Tuesday 6 September 2011

Apple v. Samsung - Preliminary Injunction Based on a Registered Community Design

A recent preliminary injunction of the Düsseldorf District Court (LG Düsseldorf - see decision and press release) has generated a lot of excitement in the community (see e.g. here and here and has been extensively discussed by the IP Kat. The Samsung Galaxy Tab 10.1 had (and apparently its predecessor) had to be removed from the Samsung booth at the IFA.

I do not want to enter deeply into the discussion of this case, but rather like to point out two things:
- the PI was based on a registered community design, and not on a patent;
- the chamber 14c of the Düsseldorf district court is responsible for industrial designs and appears to apply a jurisdiction which is somewhat more friendly to the right-owner that the one used by the chambers 4a and 4b responsible for patents.

As reported in a recent post, the preconditions to obtain a PI based on a patent are fairly high. The reason is that unjustified PI's should be avoided at any cost in order to prevent an abuse of this sharp sword and damages at the defendant's side.

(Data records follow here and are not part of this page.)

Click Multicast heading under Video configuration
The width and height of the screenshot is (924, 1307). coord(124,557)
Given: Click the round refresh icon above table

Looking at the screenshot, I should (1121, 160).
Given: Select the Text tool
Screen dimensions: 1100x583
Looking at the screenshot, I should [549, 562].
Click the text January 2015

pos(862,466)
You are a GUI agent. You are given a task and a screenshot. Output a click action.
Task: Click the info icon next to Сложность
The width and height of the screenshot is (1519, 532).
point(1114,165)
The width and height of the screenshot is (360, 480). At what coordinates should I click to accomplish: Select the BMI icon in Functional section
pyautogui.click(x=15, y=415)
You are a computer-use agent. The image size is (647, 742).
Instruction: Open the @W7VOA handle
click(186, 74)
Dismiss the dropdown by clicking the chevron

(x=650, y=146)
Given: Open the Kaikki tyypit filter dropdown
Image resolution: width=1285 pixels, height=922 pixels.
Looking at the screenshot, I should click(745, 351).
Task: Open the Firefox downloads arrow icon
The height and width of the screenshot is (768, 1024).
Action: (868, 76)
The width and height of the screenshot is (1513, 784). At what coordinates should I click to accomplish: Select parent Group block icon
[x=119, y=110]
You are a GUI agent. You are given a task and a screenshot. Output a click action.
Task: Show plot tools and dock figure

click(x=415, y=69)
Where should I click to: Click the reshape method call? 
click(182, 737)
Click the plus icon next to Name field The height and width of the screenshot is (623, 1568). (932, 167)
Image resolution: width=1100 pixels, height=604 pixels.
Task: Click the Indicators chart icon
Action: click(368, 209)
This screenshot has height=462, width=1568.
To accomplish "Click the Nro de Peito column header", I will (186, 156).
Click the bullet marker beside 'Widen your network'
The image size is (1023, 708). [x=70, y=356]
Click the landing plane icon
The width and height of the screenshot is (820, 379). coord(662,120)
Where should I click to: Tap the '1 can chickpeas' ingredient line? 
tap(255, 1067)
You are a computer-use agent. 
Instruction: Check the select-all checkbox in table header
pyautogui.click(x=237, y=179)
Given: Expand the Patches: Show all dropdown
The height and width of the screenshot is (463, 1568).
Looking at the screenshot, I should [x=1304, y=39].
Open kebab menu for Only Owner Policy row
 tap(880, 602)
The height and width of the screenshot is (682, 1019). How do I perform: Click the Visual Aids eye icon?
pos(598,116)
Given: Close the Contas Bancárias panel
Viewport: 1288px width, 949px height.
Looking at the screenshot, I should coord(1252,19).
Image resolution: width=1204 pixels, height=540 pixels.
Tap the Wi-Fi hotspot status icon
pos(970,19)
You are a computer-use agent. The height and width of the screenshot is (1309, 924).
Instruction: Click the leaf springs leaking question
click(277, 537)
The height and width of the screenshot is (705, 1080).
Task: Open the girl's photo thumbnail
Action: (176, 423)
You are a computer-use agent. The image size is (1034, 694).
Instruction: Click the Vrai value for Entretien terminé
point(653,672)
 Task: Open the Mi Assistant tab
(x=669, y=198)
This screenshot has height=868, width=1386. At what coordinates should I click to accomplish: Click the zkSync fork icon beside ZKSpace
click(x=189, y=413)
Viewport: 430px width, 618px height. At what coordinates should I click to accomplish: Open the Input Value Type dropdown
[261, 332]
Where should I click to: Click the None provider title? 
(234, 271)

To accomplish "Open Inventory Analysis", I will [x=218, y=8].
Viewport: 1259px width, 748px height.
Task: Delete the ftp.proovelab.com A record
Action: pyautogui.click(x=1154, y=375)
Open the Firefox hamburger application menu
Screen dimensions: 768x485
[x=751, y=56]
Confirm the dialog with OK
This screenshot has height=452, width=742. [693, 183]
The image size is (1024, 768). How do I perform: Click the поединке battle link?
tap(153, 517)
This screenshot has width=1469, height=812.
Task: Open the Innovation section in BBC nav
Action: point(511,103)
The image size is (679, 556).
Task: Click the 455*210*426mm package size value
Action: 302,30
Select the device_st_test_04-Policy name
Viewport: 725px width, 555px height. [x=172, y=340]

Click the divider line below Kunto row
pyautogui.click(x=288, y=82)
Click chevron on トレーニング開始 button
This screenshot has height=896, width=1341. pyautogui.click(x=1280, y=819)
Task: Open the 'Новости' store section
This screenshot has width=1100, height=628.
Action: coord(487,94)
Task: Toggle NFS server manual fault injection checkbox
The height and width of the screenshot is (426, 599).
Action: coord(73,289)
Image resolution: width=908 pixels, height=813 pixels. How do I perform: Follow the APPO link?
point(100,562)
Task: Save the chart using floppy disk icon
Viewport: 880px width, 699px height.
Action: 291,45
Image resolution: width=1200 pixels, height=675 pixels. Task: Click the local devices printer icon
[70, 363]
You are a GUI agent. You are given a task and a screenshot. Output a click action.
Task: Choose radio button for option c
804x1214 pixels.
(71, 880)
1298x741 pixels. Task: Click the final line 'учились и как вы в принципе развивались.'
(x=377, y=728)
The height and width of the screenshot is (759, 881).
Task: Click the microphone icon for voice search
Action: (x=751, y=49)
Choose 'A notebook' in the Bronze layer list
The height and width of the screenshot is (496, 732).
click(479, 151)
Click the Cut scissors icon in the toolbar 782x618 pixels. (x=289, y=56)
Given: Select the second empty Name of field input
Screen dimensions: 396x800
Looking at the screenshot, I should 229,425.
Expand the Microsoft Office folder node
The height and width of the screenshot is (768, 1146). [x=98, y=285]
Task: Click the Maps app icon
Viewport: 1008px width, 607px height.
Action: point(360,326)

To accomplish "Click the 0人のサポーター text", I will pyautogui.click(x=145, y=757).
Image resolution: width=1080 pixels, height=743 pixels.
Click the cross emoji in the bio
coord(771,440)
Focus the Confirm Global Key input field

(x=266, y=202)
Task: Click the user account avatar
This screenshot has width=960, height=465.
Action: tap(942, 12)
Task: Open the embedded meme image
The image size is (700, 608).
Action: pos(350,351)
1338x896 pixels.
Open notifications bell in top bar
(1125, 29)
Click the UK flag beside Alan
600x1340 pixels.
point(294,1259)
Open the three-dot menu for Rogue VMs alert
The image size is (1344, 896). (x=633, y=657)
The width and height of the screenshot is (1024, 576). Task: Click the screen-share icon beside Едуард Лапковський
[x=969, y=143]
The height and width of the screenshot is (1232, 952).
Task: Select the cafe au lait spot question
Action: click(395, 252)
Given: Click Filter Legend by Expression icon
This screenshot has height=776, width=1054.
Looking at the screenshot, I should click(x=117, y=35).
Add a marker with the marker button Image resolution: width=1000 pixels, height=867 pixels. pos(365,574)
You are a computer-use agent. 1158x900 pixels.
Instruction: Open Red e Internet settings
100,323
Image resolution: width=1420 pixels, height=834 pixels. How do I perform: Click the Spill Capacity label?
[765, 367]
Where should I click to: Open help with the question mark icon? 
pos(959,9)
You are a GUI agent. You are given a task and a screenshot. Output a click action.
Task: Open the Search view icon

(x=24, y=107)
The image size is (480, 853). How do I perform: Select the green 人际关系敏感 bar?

My presonal feeling is that this preliminary injunction would not have been granted if it would have been based on a utility patent since the enforcibility was not "beyond any reasonable doubt" and because the community design has, to the best of my knowledge, not yet survived a nullity procedure at the OHIM.

I do not know what prior designs Samsung could find in the short time between the issuance of the PI on August 9 and the hearing on the appeal held on August 25 but I guess that the time was way to short to reliably challange the validity of the design.

A decision on Samsung's appeal is expected for Friday, Sept. 9.

As a matter of fact, it appears to be very advisable to complement a patent portfolio with a good collection of registered design rights wich may have a narrow scope of protection but are clearly superior in terms of enforcibility on a short time scale.

The reason is that the question of infringement can be judged litteraly "at first sigt" - even by a customs officer or a non-specialist judge of a district court, which is clearly not possible for patent rights or utility models.

I am looking forward to see whether the 2nd instance will maintain this difference in the standards for the issuance of PI's between industrial designs and patents.